Estimemos la regresión con MCO. Para ello tenemos crear una dummy que indique si el período es después del tratamiento.

Code
# Creamos variable post tratamiento
df <- df %>% mutate(post_treated = !is.na(yexp2) & year >= yexp2)

# Corremos TWFE estático con errores estándar clusterizados a nivel estado
reg_static <- feols(dins ~ post_treated | stfips + year, data = df, cluster = "stfips")

gm <- list(
  list("raw" = "nobs", "clean" = "N", "fmt" = f),
  list("raw" = "FE: stfips", "clean" = "FE: estado", "fmt"= f),
  list("raw" = "FE: year", "clean" = "FE: año", "fmt"= f),
  list("raw" = "vcov.type", "clean" = "Clustered error", "fmt"=f))

#reportamos con modelsummary la regresión estimada
modelsummary(reg_static, stars=TRUE, gof_map = gm, coef_rename = c("post_treatedTRUE" = "post treated beta"))
 (1)
post treated beta 0.070***
(0.007)
N 552
FE: estado X
FE: año X
Clustered error by: stfips
+ p < 0.1, * p < 0.05, ** p < 0.01, *** p < 0.001

Observemos cómo es el coeficiente de la agregación simple.

Code
aggte(reg_stag1, type = "simple")

Call:
aggte(MP = reg_stag1, type = "simple")

Reference: Callaway, Brantly and Pedro H.C. Sant'Anna.  "Difference-in-Differences with Multiple Time Periods." Journal of Econometrics, Vol. 225, No. 2, pp. 200-230, 2021. <https://doi.org/10.1016/j.jeconom.2020.12.001>, <https://arxiv.org/abs/1803.09015> 


   ATT    Std. Error     [ 95%  Conf.
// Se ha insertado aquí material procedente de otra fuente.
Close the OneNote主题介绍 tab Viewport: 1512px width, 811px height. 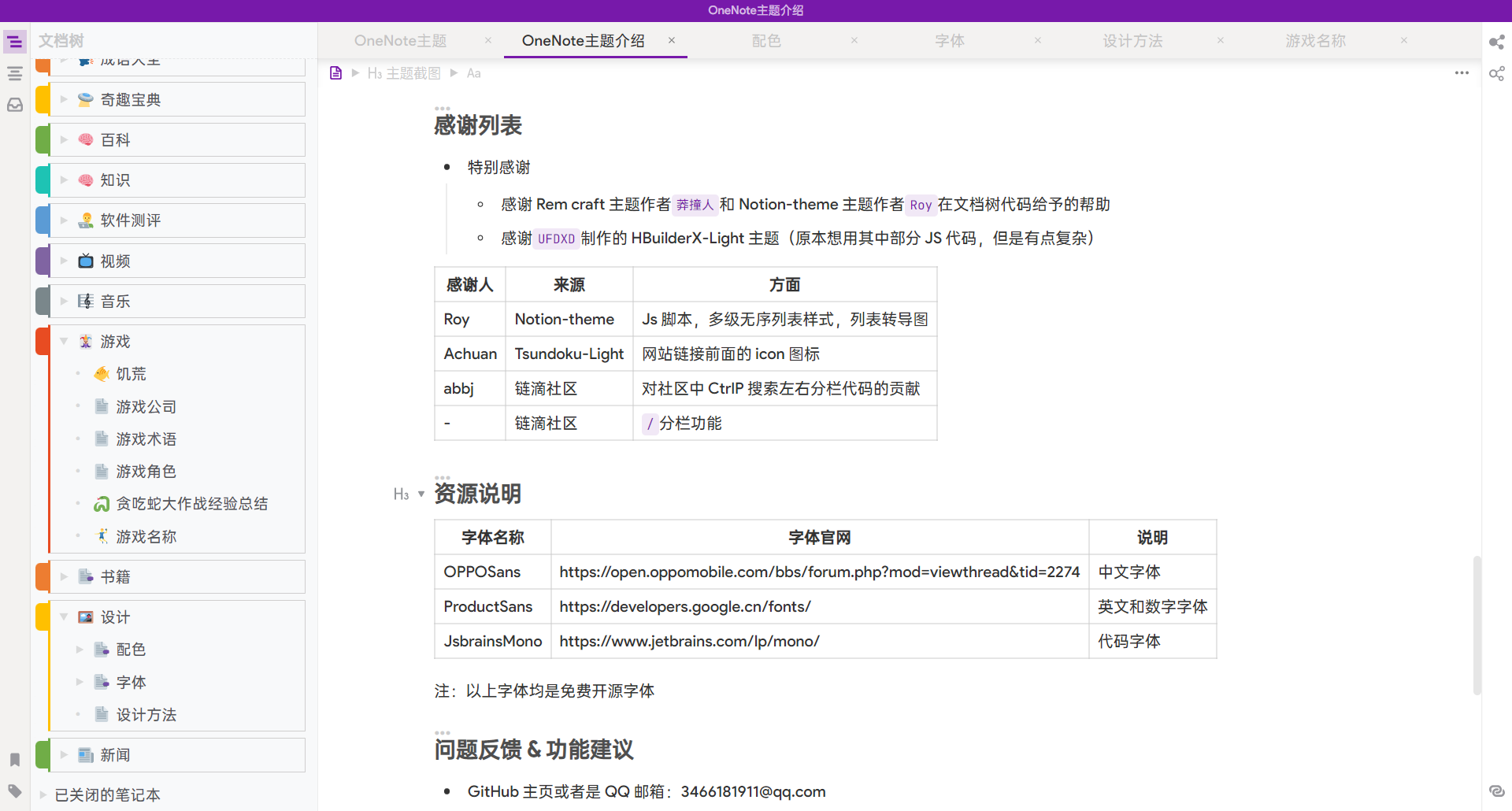tap(672, 40)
Int.]  
 0.068        0.0074     0.0534      0.0826 *


---
Signif. codes: `*' confidence band does not cover 0

Control Group:  Not Yet Treated,  Anticipation Periods:  0
Estimation Method:  Doubly Robust

De hecho, son muy parecidos. Para explicar esto se pude usar la descomposición de Bacon que nos arroja los pesos con los cuales son los pesos que el TWFE pone en las comparaciones con unidades que nunca son tratadas y con las que todavía no son tratadas.